Studio album by McCoy Tyner
- Released: July 1976
- Recorded: November 22, 1968; April 4, 1969 and July 21, 1970
- Studio: Van Gelder Studio, Englewood Cliffs, NJ
- Genre: Jazz
- Length: 79:51
- Label: Blue Note BN-LA460-H2
- Producer: Duke Pearson

McCoy Tyner chronology
| Extensions (1970) | Cosmos (1976) | Asante (1970) |

= Cosmos (McCoy Tyner album) =

Cosmos is a double LP by jazz pianist McCoy Tyner released on the Blue Note label in July 1976. It contains material recorded in November 1968, April 1969 and July 1970 and features two trio performances by Tyner with bassist Herbie Lewis and drummer Freddie Waits, three performances with a larger group featuring saxophonists Harold Vick and Al Gibbons with a string quartet, and three performances as a sextet with flautist Hubert Laws and saxophonists Andrew White and Gary Bartz.
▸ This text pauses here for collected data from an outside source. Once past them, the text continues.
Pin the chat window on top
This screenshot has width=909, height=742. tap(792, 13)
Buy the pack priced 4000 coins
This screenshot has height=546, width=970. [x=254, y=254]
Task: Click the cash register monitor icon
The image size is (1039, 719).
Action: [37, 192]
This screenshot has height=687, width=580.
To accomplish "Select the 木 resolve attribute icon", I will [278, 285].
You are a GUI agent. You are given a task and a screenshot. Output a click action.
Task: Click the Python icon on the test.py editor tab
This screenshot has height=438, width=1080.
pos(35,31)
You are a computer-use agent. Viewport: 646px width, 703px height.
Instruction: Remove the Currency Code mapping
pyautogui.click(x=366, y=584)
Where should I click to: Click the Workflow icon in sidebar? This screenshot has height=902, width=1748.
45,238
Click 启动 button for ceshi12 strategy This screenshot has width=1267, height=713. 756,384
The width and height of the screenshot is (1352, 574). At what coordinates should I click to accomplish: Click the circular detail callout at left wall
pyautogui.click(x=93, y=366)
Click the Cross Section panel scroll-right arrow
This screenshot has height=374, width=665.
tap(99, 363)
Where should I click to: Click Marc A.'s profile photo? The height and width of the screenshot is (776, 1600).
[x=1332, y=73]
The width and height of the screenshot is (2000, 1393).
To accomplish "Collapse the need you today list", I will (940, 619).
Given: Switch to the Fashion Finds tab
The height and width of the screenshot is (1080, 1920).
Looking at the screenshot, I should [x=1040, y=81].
The full album is only available on CD on the Mosaic Select 25: McCoy Tyner box set, but the three tracks from the July 21, 1970 sextet recording session also appear on the CD release of Asante.

== Reception ==

The AllMusic review by Scott Yanow states, "the quality of the performances are consistently high ... and the music is consistently intriguing."

Professional ratings
Review scores
| Source | Rating |
| AllMusic | Star |
| The Rolling Stone Jazz Record Guide | Star |

==Track listing==
Side One

1. "Song for My Lady" – 7:30
2. "Cosmos" – 9:00

Side Two

1. "Shaken, But Not Forsaken" – 11:30
2. "Vibration Blues" – 8:40

Side Three

1. "Forbidden Land" – 13:50
2. "Planet X" – 7:40

Side Four

1. "Asian Lullaby" – 7:27
2. "Hope" – 14:14

All compositions by McCoy Tyner
- Recorded on November 22, 1968 (Side Three track 2), April 4, 1969 (Side One & Side Two) and July 21, 1970 (Side Three track 1 & Side Four)

==Personnel==
- McCoy Tyner – piano
- Herbie Lewis – bass
- Freddie Waits – drums, timpani, chimes
- Harold Vick – soprano saxophone (Side One tracks 1–2, Side Two track 1)
- Al Gibbons – reeds (Side One tracks 1–2, Side Two track 1)
- Julian Barber – violin (Side One tracks 1–2, Side Two track 1)
- Emanuel Green – violin (Side One tracks 1–2, Side Two track 1)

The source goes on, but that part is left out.